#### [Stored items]
********************
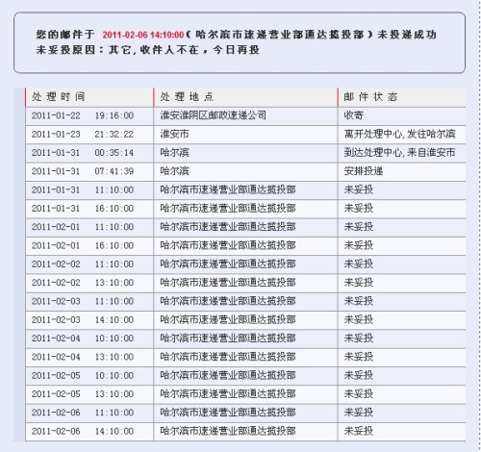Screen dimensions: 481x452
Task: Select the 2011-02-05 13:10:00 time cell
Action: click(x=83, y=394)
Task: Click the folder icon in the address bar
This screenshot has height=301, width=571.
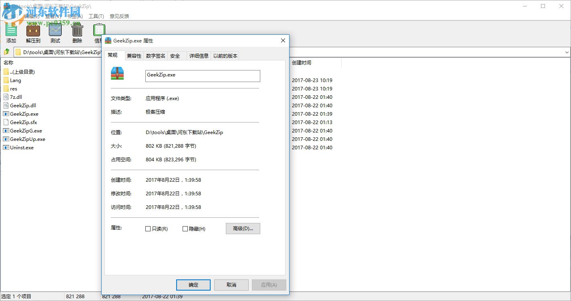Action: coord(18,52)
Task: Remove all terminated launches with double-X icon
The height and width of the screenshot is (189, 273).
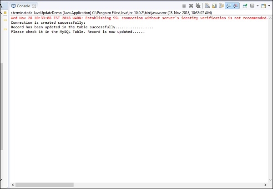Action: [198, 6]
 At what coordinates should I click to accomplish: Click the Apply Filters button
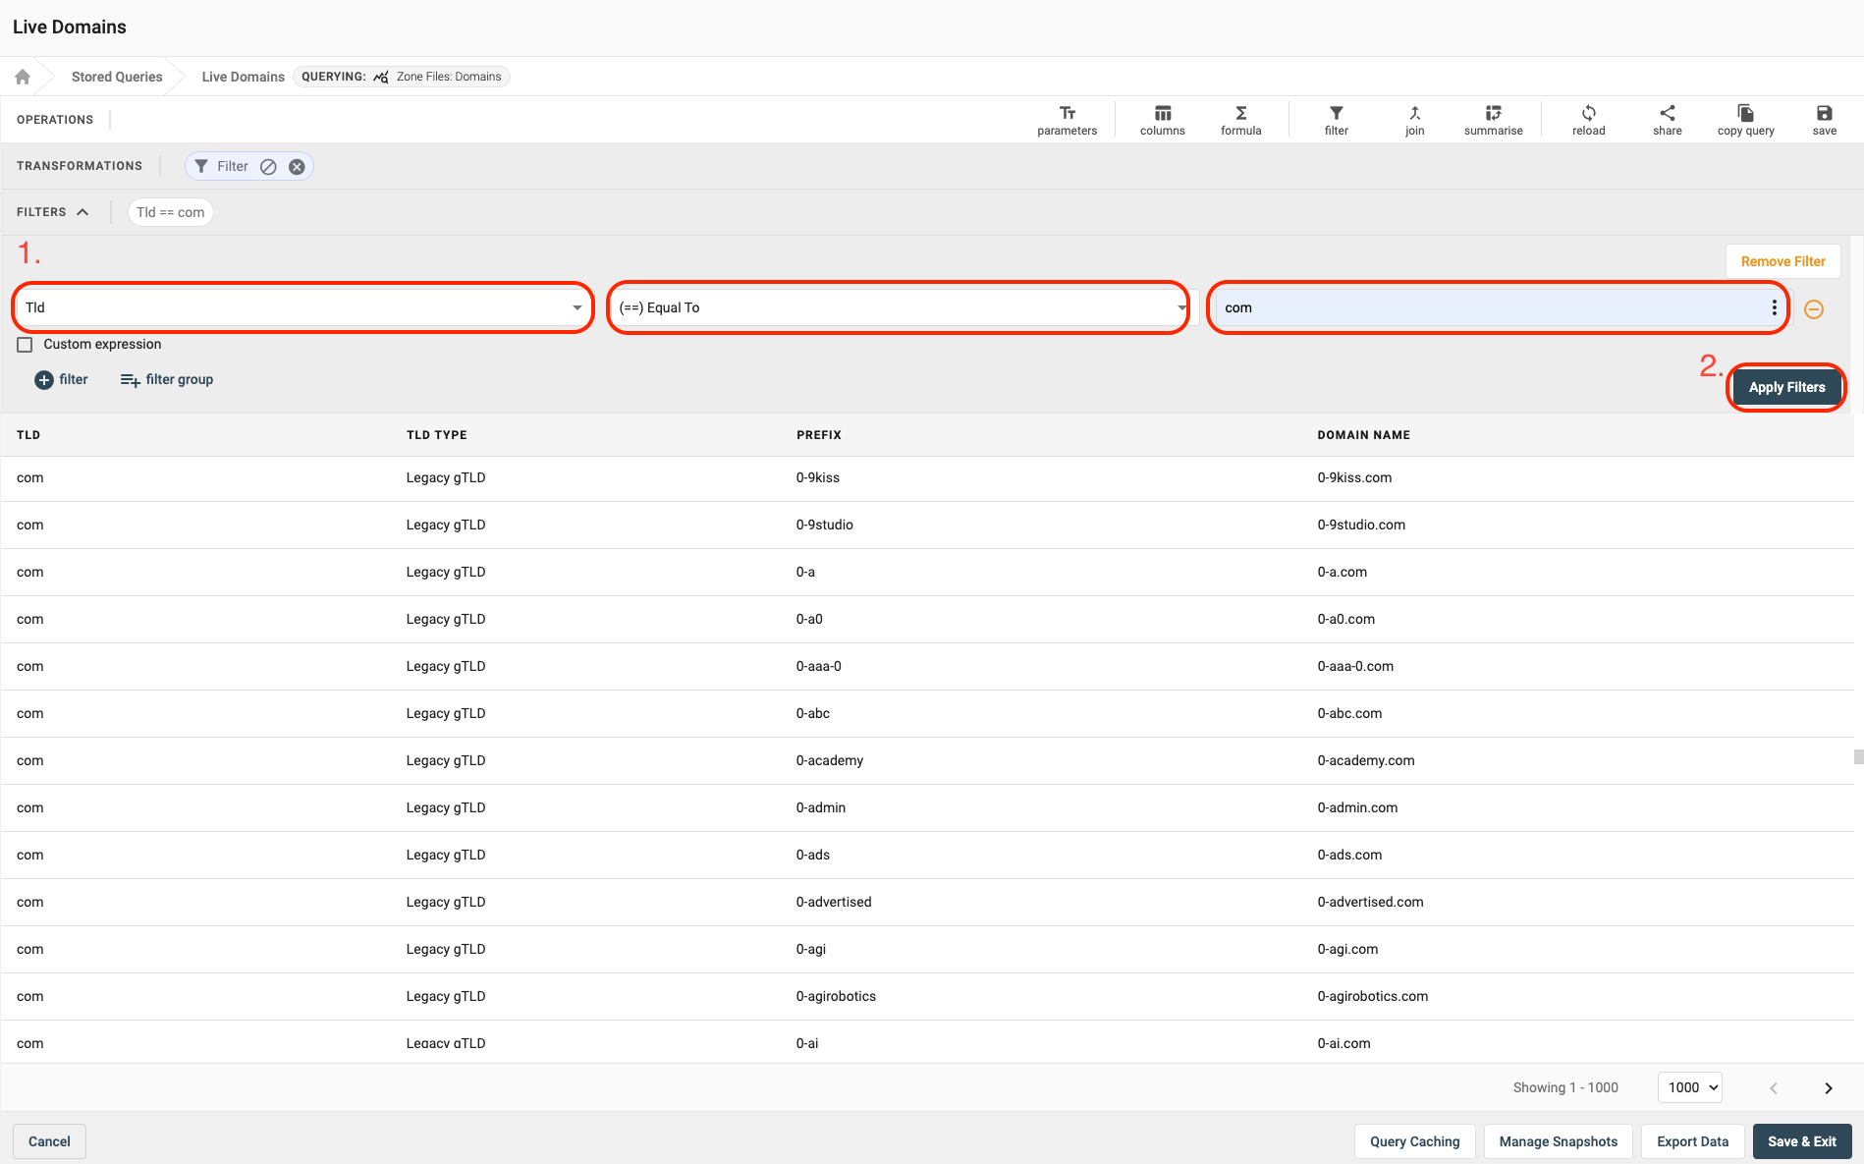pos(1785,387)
********************
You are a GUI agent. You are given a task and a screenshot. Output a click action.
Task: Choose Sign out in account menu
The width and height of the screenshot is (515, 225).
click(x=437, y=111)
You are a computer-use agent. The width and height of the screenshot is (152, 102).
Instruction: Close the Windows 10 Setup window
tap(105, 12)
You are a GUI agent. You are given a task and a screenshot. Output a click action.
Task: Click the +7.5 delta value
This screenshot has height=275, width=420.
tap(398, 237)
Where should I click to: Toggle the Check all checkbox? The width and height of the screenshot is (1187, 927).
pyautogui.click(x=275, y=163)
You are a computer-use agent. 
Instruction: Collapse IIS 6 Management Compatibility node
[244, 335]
********************
#### [What to do]
Identify each line in the records above containing the word "icon"; copy those lines.

#### [Completed exercise]
Task: Click the folder icon in the address bar
Task: Remove all terminated launches with double-X icon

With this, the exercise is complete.